Cell death is an important imaging target for assessing early tumour treatment response and the effectiveness of therapy. Traditionally, anatomical imaging modalities measure changes in tumour size (Response Evaluation Criteria in Solid Tumours (RECIST)). More recently these assessments have also included functional and molecular information, as these parameters can show earlier responses to chemotherapies, e.g. using PET measurements of 2-[¹⁸F]-fluoro-2-deoxy D-glucose uptake (FDG-PET). PET Response Criteria in Solid Tumours (PERCIST) was introduced as a potentially more sensitive method of assessing treatment response, particularly with therapies that stabilise disease. While metabolic imaging may indicate drug target engagement, and in some cases tumour cell death, there is a need for imaging methods that detect tumour cell death more directly post-treatment and that can give an indication of longer term treatment outcomes. In this project ²H magnetic resonance spectroscopic imaging with ²H-fumarate and PET-CT with ¹⁸F-C2Am are investigated as methods for the early detection of tumour cell death post-treatment. Fumarate, an intermediate in the tricarboxylic acid cycle, is hydrated in the reaction catalysed by the enzyme fumarase to produce malate. With loss of plasma membrane integrity in dying cells fumarate can rapidly gain access to the enzyme. By measuring increased malate production in treated tumours after fumarate injection, cell necrosis can be assessed.

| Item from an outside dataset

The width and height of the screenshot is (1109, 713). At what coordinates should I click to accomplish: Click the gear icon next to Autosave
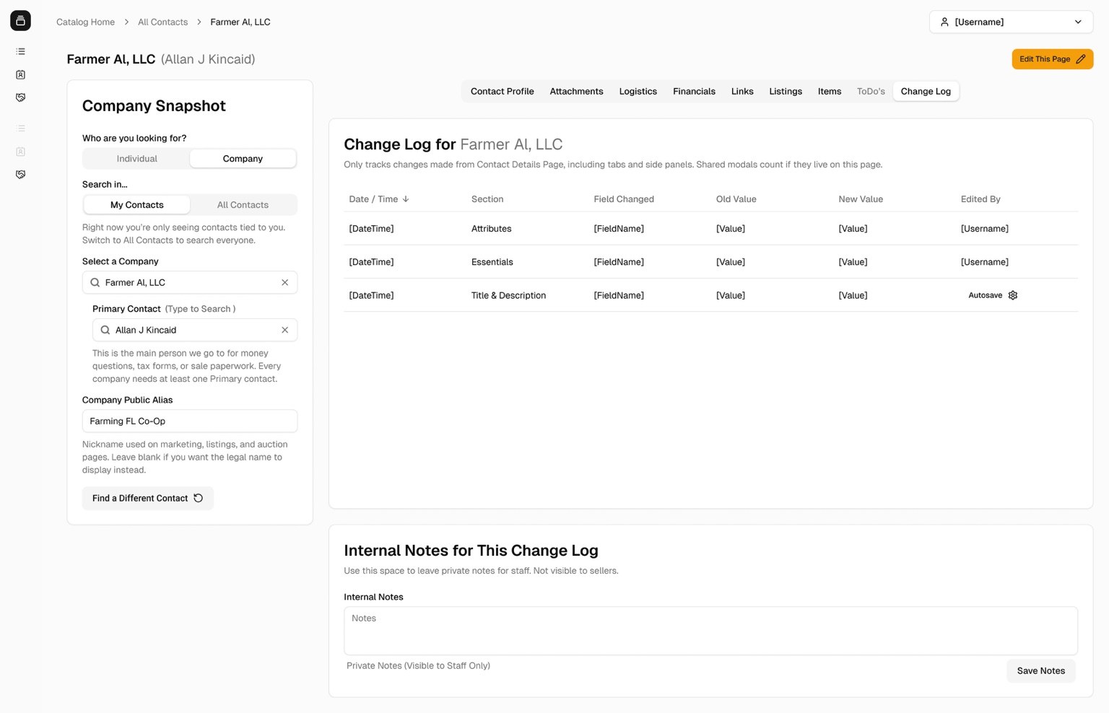point(1013,295)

It could be established that ²H MRS and MRSI measurements at 7 T of [2,3-²H₂]fumarate conversion to ²H-labelled malate can be used to detect early cell death in various tumour models. ¹⁸F-C2Am is an ¹⁸F-labelled derivative of a phosphatidylserine-binding protein, the C2A domain of synaptotagmin-I (C2Am), which can be used to image tumour cell death in vivo using PET. C2Am binds in a Ca²⁺ -dependent manner with nanomolar affinity to phosphatidylserine (PS) on the outer leaflet of the plasma membrane of apoptotic cells or to PS on the inner leaflet following disruption of plasma membrane integrity in necrotic cells. The agent was tested in mice bearing human xenografts treated with a TRAIL-R2 agonist, MEDI3039, or with conventional chemotherapy. Both imaging markers may provide more specific and sensitive methods for detecting cell death, which can be used to rapidly assess treatment response and effectiveness at an early stage.